How to resolve GLMM residuals pattern , spatial correlation and zero distance error?

tl;dr the spatial pattern can be well explained by a spatial trend (x-y plane), you don't need an autocorrelation model. (If you did you might also try fitting this model in mgcv.)

Packages:

library(glmmTMB)
library(DHARMa)
library(ggplot2); theme_set(theme_bw())
library(tidyverse)
library(colorspace)

I plotted the data (not reproduced here, it didn't show anything amazing)
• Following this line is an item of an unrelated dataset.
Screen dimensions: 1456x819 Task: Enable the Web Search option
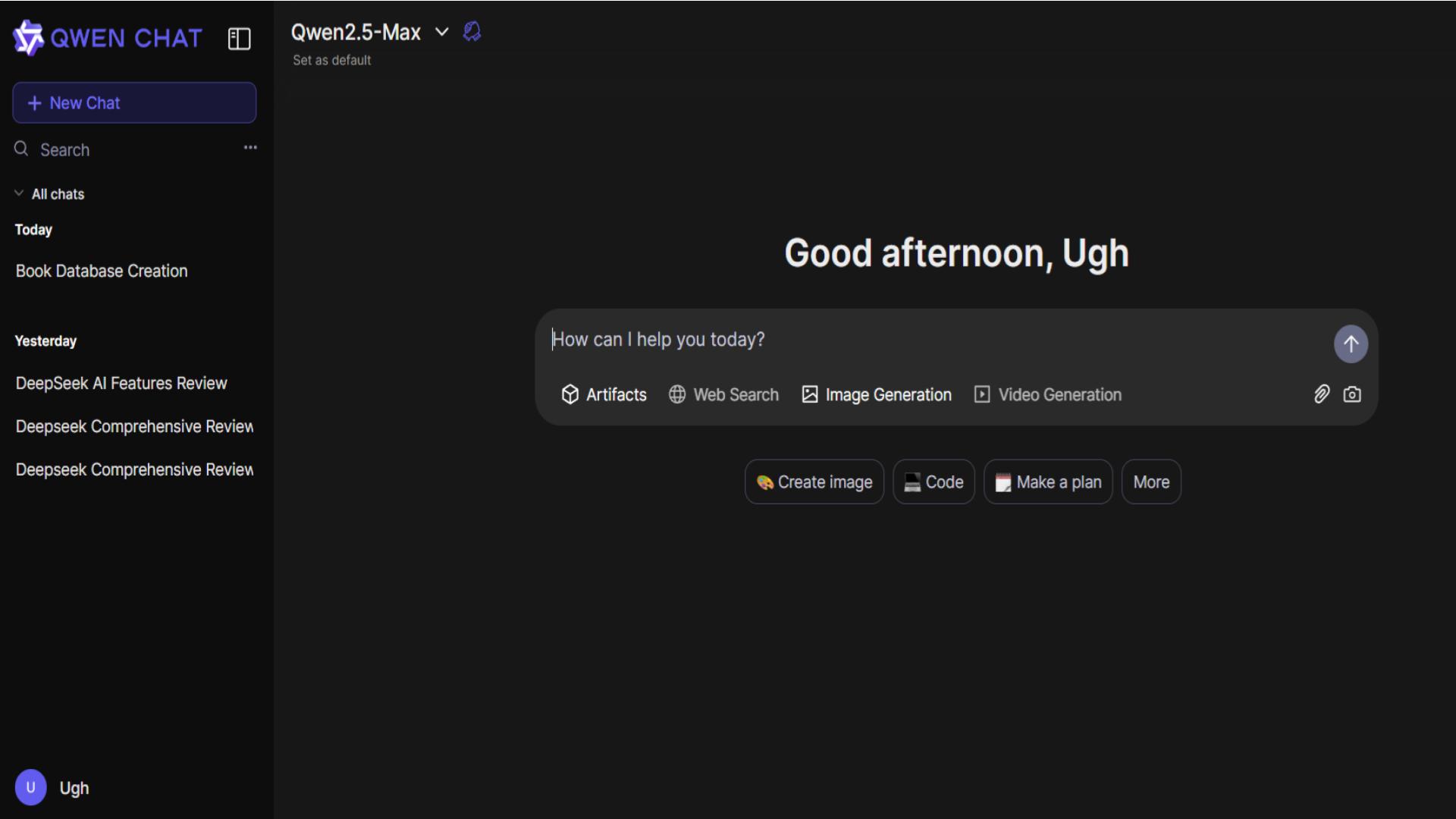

ggplot(f, aes(intensity, y, shape=YEAR, fill = SITES)) +
  geom_boxplot() + facet_wrap(~YEAR)

There are 15 sites, thus only 15 unique lat/long positions. Let's plot the average values of the residuals by site, in space (there are other ways to do this, but augment is convenient)

a <- broom.mixed::augment(model, data = f)
aa <- (a
  %>% group_by(long, lat)
  %>% summarize(across(.resid, mean), .groups = "drop")
)
ggplot(aa, aes(long, lat, colour = .resid),
              size = abs(.resid))) +
  geom_point() +
  scale_color_continuous_diverging() +
  scale_size(range = c(3, 8))

plot of residuals in blue/red, showing strong SW/NE structure

Plotting with sign(.resid) instead makes the pattern even clearer:

plot of residuals again

almost all the negative residuals are in the SW, almost all the positive residuals are in the NE.

Solution: add lat and long to the model as predictors.

model2 <- update(model, . ~. + lat + long)

res2 <- simulateResiduals(model2)
res3 <- recalculateResiduals(res2, group = f$SITES)
locs <- f %>% group_by(SITES) %>% summarise(across(c(lat, long), mean))
testSpatialAutocorrelation(res3, x = locs$long, y = locs$lat)

This takes care of the significant autocorrelation, and makes the overall diagnostics look better.